| Exercise requirements |
Make a verbatim copy of all the records.

| Records for this task |
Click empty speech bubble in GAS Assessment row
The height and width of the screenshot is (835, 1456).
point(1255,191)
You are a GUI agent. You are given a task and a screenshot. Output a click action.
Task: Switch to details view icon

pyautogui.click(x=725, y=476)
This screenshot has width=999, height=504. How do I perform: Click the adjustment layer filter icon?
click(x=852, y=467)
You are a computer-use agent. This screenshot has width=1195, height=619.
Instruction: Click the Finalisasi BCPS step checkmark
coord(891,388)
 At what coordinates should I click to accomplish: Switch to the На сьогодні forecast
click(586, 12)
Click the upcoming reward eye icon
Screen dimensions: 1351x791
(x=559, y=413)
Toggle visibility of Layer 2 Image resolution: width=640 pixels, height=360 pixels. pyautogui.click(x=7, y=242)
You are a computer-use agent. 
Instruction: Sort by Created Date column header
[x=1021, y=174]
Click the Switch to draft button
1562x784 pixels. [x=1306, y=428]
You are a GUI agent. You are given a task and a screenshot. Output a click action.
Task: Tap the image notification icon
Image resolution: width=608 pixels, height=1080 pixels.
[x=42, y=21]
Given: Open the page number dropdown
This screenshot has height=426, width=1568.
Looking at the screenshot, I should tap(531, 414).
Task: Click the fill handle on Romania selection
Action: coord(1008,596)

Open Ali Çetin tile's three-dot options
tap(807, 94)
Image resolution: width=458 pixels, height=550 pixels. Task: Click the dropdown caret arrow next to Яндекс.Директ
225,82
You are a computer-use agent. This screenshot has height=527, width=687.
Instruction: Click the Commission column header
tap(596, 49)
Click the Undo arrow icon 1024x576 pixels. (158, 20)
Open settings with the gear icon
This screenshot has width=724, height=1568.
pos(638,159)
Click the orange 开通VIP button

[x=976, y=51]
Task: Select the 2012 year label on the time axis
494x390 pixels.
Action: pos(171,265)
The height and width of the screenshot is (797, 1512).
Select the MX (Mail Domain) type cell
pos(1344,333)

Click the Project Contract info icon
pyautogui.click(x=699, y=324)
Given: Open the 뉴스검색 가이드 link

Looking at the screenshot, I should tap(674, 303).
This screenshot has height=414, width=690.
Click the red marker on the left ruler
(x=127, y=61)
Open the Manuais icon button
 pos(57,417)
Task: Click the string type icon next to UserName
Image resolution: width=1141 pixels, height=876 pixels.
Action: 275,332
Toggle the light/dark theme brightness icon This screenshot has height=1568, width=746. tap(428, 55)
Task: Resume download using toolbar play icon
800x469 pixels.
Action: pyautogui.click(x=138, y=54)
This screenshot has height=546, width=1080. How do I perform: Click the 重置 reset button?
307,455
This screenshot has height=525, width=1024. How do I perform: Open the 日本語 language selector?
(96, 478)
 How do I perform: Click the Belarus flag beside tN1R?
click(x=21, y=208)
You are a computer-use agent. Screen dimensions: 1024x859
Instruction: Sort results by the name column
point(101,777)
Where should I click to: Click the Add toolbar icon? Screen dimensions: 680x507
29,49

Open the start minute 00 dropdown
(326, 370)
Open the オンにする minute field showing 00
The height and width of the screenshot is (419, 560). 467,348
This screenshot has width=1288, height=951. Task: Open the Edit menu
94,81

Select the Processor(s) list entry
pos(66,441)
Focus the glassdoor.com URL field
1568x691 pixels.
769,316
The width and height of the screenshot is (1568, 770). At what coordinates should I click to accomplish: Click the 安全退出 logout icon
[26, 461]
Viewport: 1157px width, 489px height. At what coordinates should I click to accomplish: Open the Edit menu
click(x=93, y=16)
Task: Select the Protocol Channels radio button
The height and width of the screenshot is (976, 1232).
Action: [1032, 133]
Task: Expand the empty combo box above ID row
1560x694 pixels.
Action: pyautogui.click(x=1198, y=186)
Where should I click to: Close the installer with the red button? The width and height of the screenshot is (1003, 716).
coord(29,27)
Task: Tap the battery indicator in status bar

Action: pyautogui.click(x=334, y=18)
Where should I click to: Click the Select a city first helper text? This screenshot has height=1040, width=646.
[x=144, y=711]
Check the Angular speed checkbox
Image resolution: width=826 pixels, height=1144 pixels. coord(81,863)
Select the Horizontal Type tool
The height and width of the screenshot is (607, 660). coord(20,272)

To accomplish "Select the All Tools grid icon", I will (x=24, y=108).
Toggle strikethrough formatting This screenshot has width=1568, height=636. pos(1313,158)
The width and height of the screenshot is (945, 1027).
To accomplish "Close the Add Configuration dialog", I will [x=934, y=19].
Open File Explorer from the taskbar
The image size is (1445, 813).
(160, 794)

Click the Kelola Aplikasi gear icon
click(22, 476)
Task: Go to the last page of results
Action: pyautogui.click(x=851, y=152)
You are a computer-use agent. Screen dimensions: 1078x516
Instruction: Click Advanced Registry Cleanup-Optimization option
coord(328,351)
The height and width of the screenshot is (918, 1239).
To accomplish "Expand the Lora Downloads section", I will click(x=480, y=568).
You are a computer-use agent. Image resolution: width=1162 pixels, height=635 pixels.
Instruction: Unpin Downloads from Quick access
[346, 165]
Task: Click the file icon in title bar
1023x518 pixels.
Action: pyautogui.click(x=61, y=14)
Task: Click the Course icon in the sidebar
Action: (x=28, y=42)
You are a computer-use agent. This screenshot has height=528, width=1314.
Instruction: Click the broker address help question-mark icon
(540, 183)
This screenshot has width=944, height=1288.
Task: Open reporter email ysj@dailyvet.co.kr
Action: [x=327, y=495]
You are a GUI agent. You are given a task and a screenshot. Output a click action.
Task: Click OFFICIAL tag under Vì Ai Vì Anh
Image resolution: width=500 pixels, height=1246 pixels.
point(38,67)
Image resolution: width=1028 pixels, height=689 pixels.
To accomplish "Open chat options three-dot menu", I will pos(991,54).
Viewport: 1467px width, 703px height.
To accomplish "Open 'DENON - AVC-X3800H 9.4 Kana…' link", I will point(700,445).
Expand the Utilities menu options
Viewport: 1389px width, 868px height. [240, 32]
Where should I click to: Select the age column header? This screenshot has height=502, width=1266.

| Solution |
Click empty speech bubble in GAS Assessment row
The height and width of the screenshot is (835, 1456).
point(1255,191)
You are a GUI agent. You are given a task and a screenshot. Output a click action.
Task: Switch to details view icon

pyautogui.click(x=725, y=476)
This screenshot has width=999, height=504. How do I perform: Click the adjustment layer filter icon?
click(x=852, y=467)
You are a computer-use agent. This screenshot has width=1195, height=619.
Instruction: Click the Finalisasi BCPS step checkmark
coord(891,388)
 At what coordinates should I click to accomplish: Switch to the На сьогодні forecast
click(586, 12)
Click the upcoming reward eye icon
Screen dimensions: 1351x791
(x=559, y=413)
Toggle visibility of Layer 2 Image resolution: width=640 pixels, height=360 pixels. pyautogui.click(x=7, y=242)
You are a computer-use agent. 
Instruction: Sort by Created Date column header
[x=1021, y=174]
Click the Switch to draft button
1562x784 pixels. [x=1306, y=428]
You are a GUI agent. You are given a task and a screenshot. Output a click action.
Task: Tap the image notification icon
Image resolution: width=608 pixels, height=1080 pixels.
[x=42, y=21]
Given: Open the page number dropdown
This screenshot has height=426, width=1568.
Looking at the screenshot, I should tap(531, 414).
Task: Click the fill handle on Romania selection
Action: coord(1008,596)

Open Ali Çetin tile's three-dot options
tap(807, 94)
Image resolution: width=458 pixels, height=550 pixels. Task: Click the dropdown caret arrow next to Яндекс.Директ
225,82
You are a computer-use agent. This screenshot has height=527, width=687.
Instruction: Click the Commission column header
tap(596, 49)
Click the Undo arrow icon 1024x576 pixels. (158, 20)
Open settings with the gear icon
This screenshot has width=724, height=1568.
pos(638,159)
Click the orange 开通VIP button

[x=976, y=51]
Task: Select the 2012 year label on the time axis
494x390 pixels.
Action: pos(171,265)
The height and width of the screenshot is (797, 1512).
Select the MX (Mail Domain) type cell
pos(1344,333)

Click the Project Contract info icon
pyautogui.click(x=699, y=324)
Given: Open the 뉴스검색 가이드 link

Looking at the screenshot, I should tap(674, 303).
This screenshot has height=414, width=690.
Click the red marker on the left ruler
(x=127, y=61)
Open the Manuais icon button
 pos(57,417)
Task: Click the string type icon next to UserName
Image resolution: width=1141 pixels, height=876 pixels.
Action: 275,332
Toggle the light/dark theme brightness icon This screenshot has height=1568, width=746. tap(428, 55)
Task: Resume download using toolbar play icon
800x469 pixels.
Action: pyautogui.click(x=138, y=54)
This screenshot has height=546, width=1080. How do I perform: Click the 重置 reset button?
307,455
This screenshot has height=525, width=1024. How do I perform: Open the 日本語 language selector?
(96, 478)
 How do I perform: Click the Belarus flag beside tN1R?
click(x=21, y=208)
You are a computer-use agent. Screen dimensions: 1024x859
Instruction: Sort results by the name column
point(101,777)
Where should I click to: Click the Add toolbar icon? Screen dimensions: 680x507
29,49

Open the start minute 00 dropdown
(326, 370)
Open the オンにする minute field showing 00
The height and width of the screenshot is (419, 560). 467,348
This screenshot has width=1288, height=951. Task: Open the Edit menu
94,81

Select the Processor(s) list entry
pos(66,441)
Focus the glassdoor.com URL field
1568x691 pixels.
769,316
The width and height of the screenshot is (1568, 770). At what coordinates should I click to accomplish: Click the 安全退出 logout icon
[26, 461]
Viewport: 1157px width, 489px height. At what coordinates should I click to accomplish: Open the Edit menu
click(x=93, y=16)
Task: Select the Protocol Channels radio button
The height and width of the screenshot is (976, 1232).
Action: [1032, 133]
Task: Expand the empty combo box above ID row
1560x694 pixels.
Action: pyautogui.click(x=1198, y=186)
Where should I click to: Close the installer with the red button? The width and height of the screenshot is (1003, 716).
coord(29,27)
Task: Tap the battery indicator in status bar

Action: pyautogui.click(x=334, y=18)
Where should I click to: Click the Select a city first helper text? This screenshot has height=1040, width=646.
[x=144, y=711]
Check the Angular speed checkbox
Image resolution: width=826 pixels, height=1144 pixels. coord(81,863)
Select the Horizontal Type tool
The height and width of the screenshot is (607, 660). coord(20,272)

To accomplish "Select the All Tools grid icon", I will (x=24, y=108).
Toggle strikethrough formatting This screenshot has width=1568, height=636. pos(1313,158)
The width and height of the screenshot is (945, 1027).
To accomplish "Close the Add Configuration dialog", I will [x=934, y=19].
Open File Explorer from the taskbar
The image size is (1445, 813).
(160, 794)

Click the Kelola Aplikasi gear icon
click(22, 476)
Task: Go to the last page of results
Action: pyautogui.click(x=851, y=152)
You are a computer-use agent. Screen dimensions: 1078x516
Instruction: Click Advanced Registry Cleanup-Optimization option
coord(328,351)
The height and width of the screenshot is (918, 1239).
To accomplish "Expand the Lora Downloads section", I will click(x=480, y=568).
You are a computer-use agent. Image resolution: width=1162 pixels, height=635 pixels.
Instruction: Unpin Downloads from Quick access
[346, 165]
Task: Click the file icon in title bar
1023x518 pixels.
Action: pyautogui.click(x=61, y=14)
Task: Click the Course icon in the sidebar
Action: (x=28, y=42)
You are a computer-use agent. This screenshot has height=528, width=1314.
Instruction: Click the broker address help question-mark icon
(540, 183)
This screenshot has width=944, height=1288.
Task: Open reporter email ysj@dailyvet.co.kr
Action: [x=327, y=495]
You are a GUI agent. You are given a task and a screenshot. Output a click action.
Task: Click OFFICIAL tag under Vì Ai Vì Anh
Image resolution: width=500 pixels, height=1246 pixels.
point(38,67)
Image resolution: width=1028 pixels, height=689 pixels.
To accomplish "Open chat options three-dot menu", I will pos(991,54).
Viewport: 1467px width, 703px height.
To accomplish "Open 'DENON - AVC-X3800H 9.4 Kana…' link", I will point(700,445).
Expand the Utilities menu options
Viewport: 1389px width, 868px height. [240, 32]
Where should I click to: Select the age column header? This screenshot has height=502, width=1266.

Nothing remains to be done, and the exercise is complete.